But his hammer-less toolbox wasn’t empty. Syndergaard used a highly effective 86-mph changeup to fashion a quality start, one of the few Dodgers highlights in an eventual 8-2 loss to the Chicago Cubs before a crowd of 52,298 in Chavez Ravine.

Syndergaard gave up three runs and six hits in six innings, striking out nine — eight with his changeup — and walking two in his 92-pitch outing.

He struck out the side — Patrick Wisdom, Eric Hosmer and Edwin Rios — with changeups in the sixth, and the Dodgers trimmed Chicago’s lead to 3-2 in the seventh when Max Muncy lined a solo homer to right field, his fifth homer in four games.

Dodgers right-hander Brusdar Graterol retired the side in order in the seventh, but with the heart of the Cubs order — switch hitter Ian Happ, right-handed-hitting Seiya Suzuki and left-handed-hitting Cody Bellinger — up in the eighth, Dodgers manager Dave Roberts made a somewhat curious decision to summon right-hander Andre Jackson instead of left-handers Alex Vesia and Caleb Ferguson or right-handers Yency Almonte and Shelby Miller.

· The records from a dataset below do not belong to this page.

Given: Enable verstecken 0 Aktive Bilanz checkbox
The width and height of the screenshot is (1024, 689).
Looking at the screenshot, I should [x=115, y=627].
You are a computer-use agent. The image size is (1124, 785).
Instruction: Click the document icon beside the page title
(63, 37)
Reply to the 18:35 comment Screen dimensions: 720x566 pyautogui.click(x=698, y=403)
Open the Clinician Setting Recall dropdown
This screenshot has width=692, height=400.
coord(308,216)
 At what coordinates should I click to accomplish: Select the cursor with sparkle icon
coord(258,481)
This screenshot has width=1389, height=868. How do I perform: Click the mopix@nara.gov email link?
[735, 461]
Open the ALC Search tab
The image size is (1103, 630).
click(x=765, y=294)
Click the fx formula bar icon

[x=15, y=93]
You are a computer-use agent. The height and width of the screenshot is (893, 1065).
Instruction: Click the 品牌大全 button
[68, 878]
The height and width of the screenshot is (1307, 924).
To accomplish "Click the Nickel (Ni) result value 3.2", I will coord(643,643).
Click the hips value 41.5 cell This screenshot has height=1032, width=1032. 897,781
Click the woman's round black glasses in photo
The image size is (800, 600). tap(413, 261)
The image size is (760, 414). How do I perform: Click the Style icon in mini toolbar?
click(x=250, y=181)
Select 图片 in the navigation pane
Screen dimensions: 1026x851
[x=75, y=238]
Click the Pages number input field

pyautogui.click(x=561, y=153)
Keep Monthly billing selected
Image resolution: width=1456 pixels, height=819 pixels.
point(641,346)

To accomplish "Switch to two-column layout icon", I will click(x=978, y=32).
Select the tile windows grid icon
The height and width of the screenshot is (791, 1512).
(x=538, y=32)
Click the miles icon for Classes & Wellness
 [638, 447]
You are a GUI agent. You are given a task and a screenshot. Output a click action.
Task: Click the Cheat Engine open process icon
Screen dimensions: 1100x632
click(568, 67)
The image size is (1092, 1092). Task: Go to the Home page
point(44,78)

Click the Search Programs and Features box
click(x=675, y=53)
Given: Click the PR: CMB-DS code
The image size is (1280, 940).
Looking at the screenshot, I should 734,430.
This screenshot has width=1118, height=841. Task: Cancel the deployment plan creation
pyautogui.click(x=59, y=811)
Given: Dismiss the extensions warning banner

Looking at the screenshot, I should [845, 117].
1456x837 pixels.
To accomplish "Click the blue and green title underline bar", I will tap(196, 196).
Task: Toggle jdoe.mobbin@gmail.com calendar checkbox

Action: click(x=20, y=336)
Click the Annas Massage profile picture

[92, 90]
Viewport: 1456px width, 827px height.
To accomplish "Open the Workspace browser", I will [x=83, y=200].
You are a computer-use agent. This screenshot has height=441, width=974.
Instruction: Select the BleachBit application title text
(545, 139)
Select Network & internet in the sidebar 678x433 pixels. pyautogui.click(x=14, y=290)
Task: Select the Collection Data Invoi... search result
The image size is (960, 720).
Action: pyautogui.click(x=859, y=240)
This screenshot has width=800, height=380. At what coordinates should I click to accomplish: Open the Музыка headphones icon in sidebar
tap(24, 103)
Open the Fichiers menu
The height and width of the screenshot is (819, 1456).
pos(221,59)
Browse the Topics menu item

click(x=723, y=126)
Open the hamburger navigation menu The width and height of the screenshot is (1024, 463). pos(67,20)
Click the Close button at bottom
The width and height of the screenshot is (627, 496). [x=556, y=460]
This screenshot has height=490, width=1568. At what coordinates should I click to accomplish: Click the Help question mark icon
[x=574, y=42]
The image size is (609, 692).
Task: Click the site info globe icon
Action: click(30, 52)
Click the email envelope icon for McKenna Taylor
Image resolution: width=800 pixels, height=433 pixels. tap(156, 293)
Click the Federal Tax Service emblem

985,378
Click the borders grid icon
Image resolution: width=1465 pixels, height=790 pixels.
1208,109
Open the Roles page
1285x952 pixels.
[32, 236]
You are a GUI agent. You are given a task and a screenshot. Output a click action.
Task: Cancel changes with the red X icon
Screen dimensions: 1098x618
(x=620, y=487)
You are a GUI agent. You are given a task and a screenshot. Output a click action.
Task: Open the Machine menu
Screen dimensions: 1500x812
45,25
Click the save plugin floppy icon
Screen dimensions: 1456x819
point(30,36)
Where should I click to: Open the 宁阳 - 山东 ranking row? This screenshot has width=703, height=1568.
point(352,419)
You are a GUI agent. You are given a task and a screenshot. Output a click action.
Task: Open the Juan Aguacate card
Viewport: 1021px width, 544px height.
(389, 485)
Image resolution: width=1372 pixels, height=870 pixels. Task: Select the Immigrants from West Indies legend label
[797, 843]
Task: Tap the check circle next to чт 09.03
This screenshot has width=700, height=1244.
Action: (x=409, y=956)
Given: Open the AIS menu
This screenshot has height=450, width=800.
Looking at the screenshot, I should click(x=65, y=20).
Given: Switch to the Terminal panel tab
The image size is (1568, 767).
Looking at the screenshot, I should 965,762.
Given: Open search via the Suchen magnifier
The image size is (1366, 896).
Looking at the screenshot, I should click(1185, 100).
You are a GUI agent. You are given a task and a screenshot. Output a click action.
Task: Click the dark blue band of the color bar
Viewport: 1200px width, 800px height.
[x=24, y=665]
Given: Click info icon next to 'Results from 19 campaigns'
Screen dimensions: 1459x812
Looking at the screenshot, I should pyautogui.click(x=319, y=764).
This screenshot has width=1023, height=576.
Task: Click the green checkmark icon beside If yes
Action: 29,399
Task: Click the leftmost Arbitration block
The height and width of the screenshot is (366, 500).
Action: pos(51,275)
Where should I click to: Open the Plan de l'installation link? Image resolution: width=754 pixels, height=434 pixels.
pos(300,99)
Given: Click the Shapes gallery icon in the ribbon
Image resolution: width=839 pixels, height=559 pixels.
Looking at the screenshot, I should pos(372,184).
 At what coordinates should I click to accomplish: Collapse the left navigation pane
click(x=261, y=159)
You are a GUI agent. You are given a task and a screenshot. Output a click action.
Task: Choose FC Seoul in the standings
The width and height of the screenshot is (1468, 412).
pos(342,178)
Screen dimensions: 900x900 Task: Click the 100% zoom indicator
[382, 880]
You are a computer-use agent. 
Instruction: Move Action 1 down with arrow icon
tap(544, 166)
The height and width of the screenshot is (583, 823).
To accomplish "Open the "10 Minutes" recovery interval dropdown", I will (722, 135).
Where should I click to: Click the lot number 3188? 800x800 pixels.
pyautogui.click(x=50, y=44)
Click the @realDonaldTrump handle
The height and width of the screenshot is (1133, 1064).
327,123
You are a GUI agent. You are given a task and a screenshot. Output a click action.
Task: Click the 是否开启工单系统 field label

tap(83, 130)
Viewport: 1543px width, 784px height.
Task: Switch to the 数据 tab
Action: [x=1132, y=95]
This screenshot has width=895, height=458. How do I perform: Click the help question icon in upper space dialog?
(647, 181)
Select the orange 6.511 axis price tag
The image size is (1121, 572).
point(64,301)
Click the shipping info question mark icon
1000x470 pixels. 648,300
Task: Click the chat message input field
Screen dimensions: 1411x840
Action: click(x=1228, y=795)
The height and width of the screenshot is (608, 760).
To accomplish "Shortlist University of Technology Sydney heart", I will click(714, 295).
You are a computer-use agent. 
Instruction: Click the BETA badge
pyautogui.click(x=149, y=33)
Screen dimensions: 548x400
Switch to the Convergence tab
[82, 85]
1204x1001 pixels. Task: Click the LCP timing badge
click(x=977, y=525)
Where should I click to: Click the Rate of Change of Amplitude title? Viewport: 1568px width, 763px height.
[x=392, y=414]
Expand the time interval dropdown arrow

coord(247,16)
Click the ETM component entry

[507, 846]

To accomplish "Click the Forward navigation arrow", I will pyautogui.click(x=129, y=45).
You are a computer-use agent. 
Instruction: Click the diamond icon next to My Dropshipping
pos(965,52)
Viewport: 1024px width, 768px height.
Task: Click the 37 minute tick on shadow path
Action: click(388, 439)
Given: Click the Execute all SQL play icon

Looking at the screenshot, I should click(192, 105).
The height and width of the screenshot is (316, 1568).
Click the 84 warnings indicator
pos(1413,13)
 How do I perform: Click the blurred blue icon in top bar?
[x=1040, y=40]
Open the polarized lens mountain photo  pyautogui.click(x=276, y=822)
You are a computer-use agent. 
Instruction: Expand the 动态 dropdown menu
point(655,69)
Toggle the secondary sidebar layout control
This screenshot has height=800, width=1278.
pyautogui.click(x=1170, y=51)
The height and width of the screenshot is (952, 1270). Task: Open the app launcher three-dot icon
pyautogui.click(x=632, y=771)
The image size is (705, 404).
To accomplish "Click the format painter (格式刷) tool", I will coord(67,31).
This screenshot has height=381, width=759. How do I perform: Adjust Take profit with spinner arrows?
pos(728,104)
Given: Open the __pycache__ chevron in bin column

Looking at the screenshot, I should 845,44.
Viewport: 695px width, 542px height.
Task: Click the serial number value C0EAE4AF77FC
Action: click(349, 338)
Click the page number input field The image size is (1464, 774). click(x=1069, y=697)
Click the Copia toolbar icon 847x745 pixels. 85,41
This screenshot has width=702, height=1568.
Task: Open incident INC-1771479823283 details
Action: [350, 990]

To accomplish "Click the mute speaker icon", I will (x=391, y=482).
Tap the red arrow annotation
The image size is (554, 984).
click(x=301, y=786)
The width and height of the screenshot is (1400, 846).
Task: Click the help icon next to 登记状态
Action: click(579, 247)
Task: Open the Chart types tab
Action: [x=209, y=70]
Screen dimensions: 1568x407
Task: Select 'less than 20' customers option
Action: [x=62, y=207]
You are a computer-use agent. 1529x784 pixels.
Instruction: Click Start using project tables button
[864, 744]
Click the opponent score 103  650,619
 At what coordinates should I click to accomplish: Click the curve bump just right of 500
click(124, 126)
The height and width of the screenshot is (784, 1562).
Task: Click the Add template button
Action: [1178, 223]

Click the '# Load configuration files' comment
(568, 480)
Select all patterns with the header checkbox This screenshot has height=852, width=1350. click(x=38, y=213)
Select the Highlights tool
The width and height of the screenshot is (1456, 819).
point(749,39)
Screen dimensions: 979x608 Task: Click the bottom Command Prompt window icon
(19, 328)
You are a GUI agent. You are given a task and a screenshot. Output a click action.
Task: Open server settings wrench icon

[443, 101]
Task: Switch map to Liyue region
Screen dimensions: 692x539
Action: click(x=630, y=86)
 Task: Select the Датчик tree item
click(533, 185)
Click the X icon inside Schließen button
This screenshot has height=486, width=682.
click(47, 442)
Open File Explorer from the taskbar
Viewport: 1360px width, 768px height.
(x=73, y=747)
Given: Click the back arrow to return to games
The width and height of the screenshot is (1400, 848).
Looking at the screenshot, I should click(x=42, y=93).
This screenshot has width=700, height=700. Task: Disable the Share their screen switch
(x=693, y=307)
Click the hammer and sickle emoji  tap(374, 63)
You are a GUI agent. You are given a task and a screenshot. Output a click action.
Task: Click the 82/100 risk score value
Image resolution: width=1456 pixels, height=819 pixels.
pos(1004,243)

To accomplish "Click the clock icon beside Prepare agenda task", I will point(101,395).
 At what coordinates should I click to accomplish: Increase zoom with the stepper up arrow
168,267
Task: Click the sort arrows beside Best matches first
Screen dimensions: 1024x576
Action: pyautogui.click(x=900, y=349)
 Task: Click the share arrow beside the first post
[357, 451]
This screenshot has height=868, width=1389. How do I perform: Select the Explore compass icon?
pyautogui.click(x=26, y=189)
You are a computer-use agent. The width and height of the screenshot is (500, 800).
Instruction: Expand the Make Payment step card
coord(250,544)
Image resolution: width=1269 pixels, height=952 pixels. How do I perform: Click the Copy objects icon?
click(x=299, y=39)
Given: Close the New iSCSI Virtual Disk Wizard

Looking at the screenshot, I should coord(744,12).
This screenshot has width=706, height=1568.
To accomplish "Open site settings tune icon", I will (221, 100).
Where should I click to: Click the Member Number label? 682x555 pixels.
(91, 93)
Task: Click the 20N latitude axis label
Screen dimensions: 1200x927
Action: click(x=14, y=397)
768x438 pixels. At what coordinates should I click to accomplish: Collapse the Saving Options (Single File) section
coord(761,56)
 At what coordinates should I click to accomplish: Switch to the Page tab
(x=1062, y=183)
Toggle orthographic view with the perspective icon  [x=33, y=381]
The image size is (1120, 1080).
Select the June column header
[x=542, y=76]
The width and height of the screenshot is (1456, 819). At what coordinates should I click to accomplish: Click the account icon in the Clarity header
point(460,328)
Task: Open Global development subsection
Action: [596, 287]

Happ, who singled, doubled and walked in his first three plate appearances, led off with a 423-foot home run into the right-center field pavilion for a 4-2 lead. Suzuki, making his 2023 debut after his return from a left oblique strain, followed with a homer into the left-field pavilion for a 5-2 lead.

Jackson got Bellinger, the former Dodgers outfielder who was playing his first game as a visitor in Chavez Ravine, to fly to deep center, but Wisdom homered to left for a 6-2 Cubs lead.

Yan Gomes, who singled and scored in the third and hit a solo homer in the fifth, led off the ninth with a homer to left off Jackson, who became the first Dodgers reliever to allow four homers in a game since Johnny Klippstein in 1958. Haap added an RBI double later in the inning for an 8-2 lead.

That was more than enough support for Cubs left-hander Justin Steele, who gave up two runs and three hits in seven innings, striking out eight and walking one, to improve to 2-0 with a 1.42 ERA in three starts.

Dodgers utility man Chris Taylor, who entered Friday with an .091 average (three for 33) and 15 strikeouts, lined an 0-and-1 slider from Steele over the wall in left-center, his third homer of the season leaving his bat at 109 mph and traveling 412 feet, for a 1-1 tie in the third.

The Cubs took a 2-1 lead in the fourth when Bellinger lined a leadoff double to right, took third on Wisdom’s groundout and scored on Hosmer’s slow roller to first. Chicago pushed the lead to 3-1 in the fifth when Syndergaard left a first-pitch changeup middle-in to Gomes, who hit a towering solo home run to left-center field.